Efficient building a monorepo on Azure DevOps

For a while, I've been working in a monorepo. With a monorepo I mean, we choose to put all the code of an entire website in one repository. This code contains NET code for Sitecore, Angular single-page apps, styling with Sass, and some migrated legacy code from AngularJS. Yes, even the legacy code is in the repository.

As it happened

In the beginning, this kind of repository starts small, but after a few months, it starts growing and growing. All the problems that you'll find on the internet about monorepos arise. In this post, I'll describe how we tried to solve the build performance that was rising to over an hour to manage it back to being on average on 12 minutes.

Situation report

As mentioned before the repository consists of .NET, Angular, AngularJS, and Sass code. All have their specifics. The .NET code is one big solution with a growing number of projects, at the moment of writing this, it's at 90 projects. Many of them are not related to each other, as we follow the Helix principles of Sitecore.

The Angular code is brand new and uses NX to optimize all building and testing tasks. Angular uses lots of Node modules, which are heavy on Windows but working nicely on a Linux environment. This last is also applicable for Sass and AngularJS code.
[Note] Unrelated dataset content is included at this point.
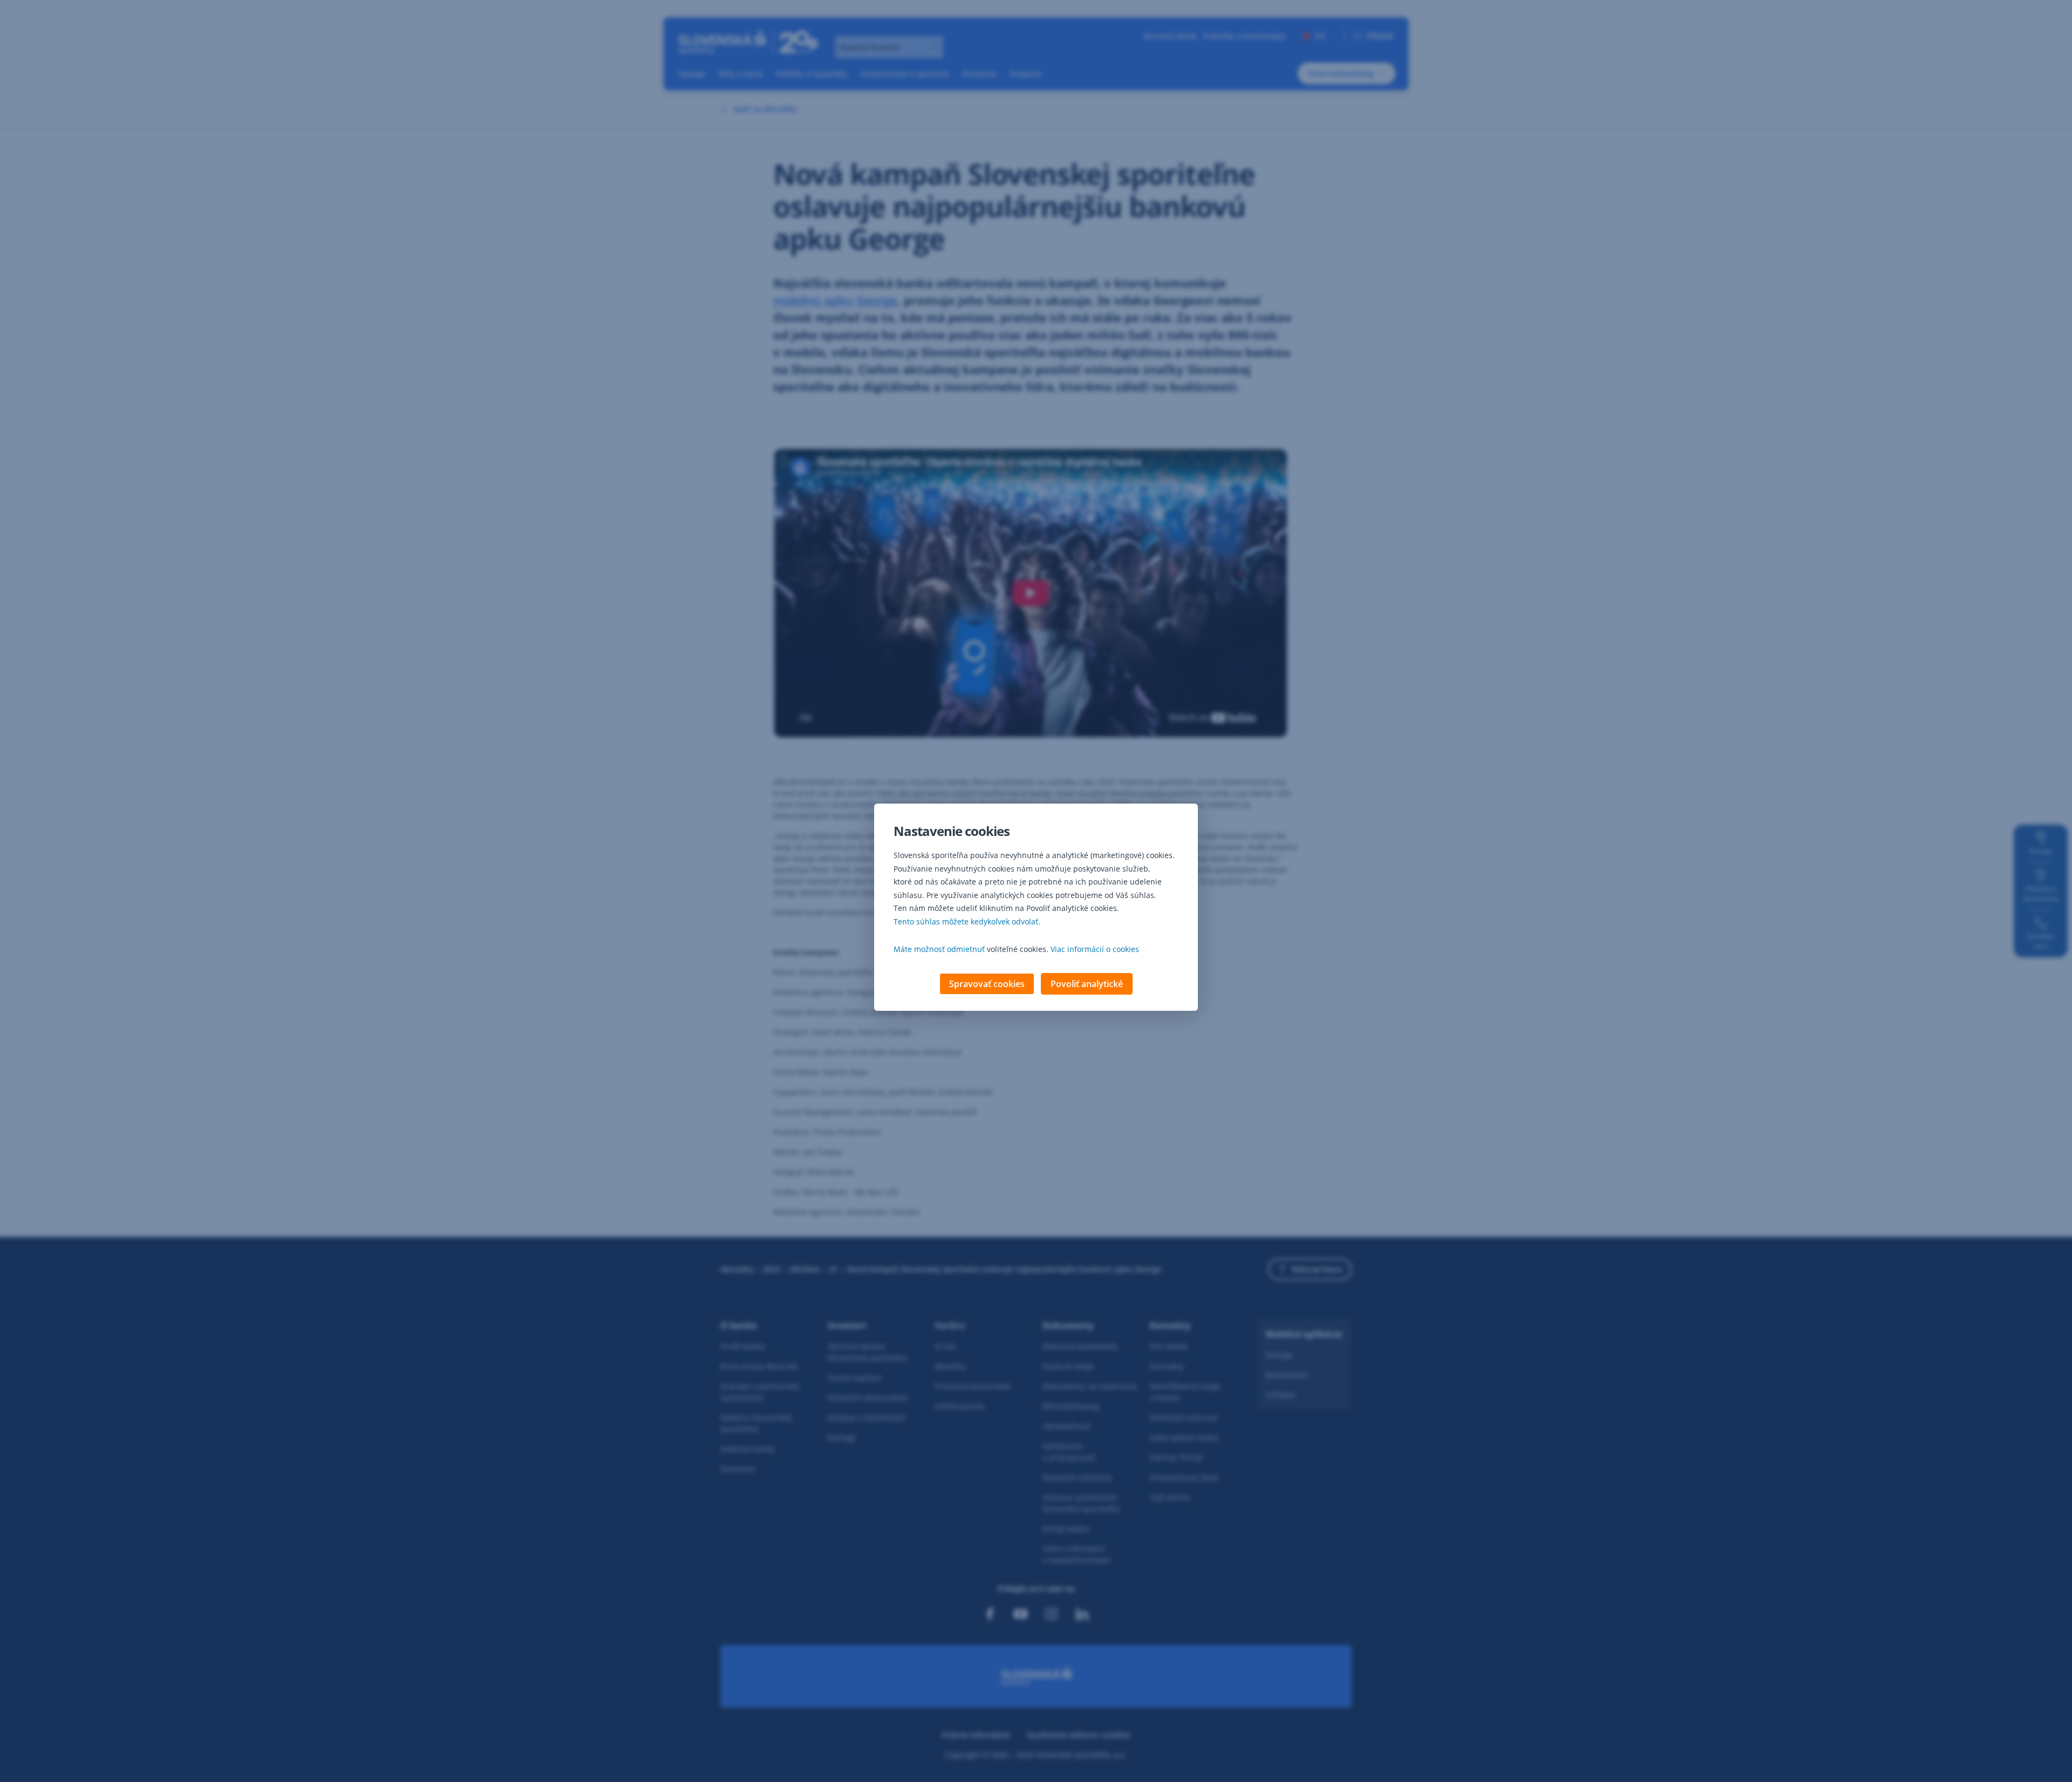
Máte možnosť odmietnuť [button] (939, 949)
Use the right hardware for the job

Building a .NET solution with MSBuild can be done with a lot of flags, one of them is to use all the core on the build agent. One requirement, you'll need cores. Cores come with extra money off course, but on a Sitecore Helix based solution, more cores are better. Typically I would go for at least 8 cores.

Build client-side code, like Angular or Sass, is a quite different story. In this case, all the cores on your Windows build agent will lose it from a much cheaper Linux build agent. We had an 8 cores Windows build agent, which was slower than the 2 core hosted Ubuntu build agent of Azure DevOps. In the case of money, build your client-side code on a Linux based environment. That's why these guys work on a MacBook, not only because it's fancy. If you here for 2 or more cores, it depends on your needs, the more is better. But keep in mind that not all node task runners support multi-core when running their tasks. If you want to run multi-core, take a look at Nx.

Minimize network traffic

On a build agent, you want as least as possible network traffic. Network traffic costs time and time is what we want to save. A few tips on this:

  • Use git fetch depth 1, as a monorepo can get large, we often still need just the latest version of the code to build.
  • Use npm ci instead of npm install, see this link
  • Use npm install argument --no-audit and --prefer-offline, they both save a lot of network traffic. If you want to do an audit on your npm package run a separate task npm audit to show all your vulnerabilities, but not every npm install.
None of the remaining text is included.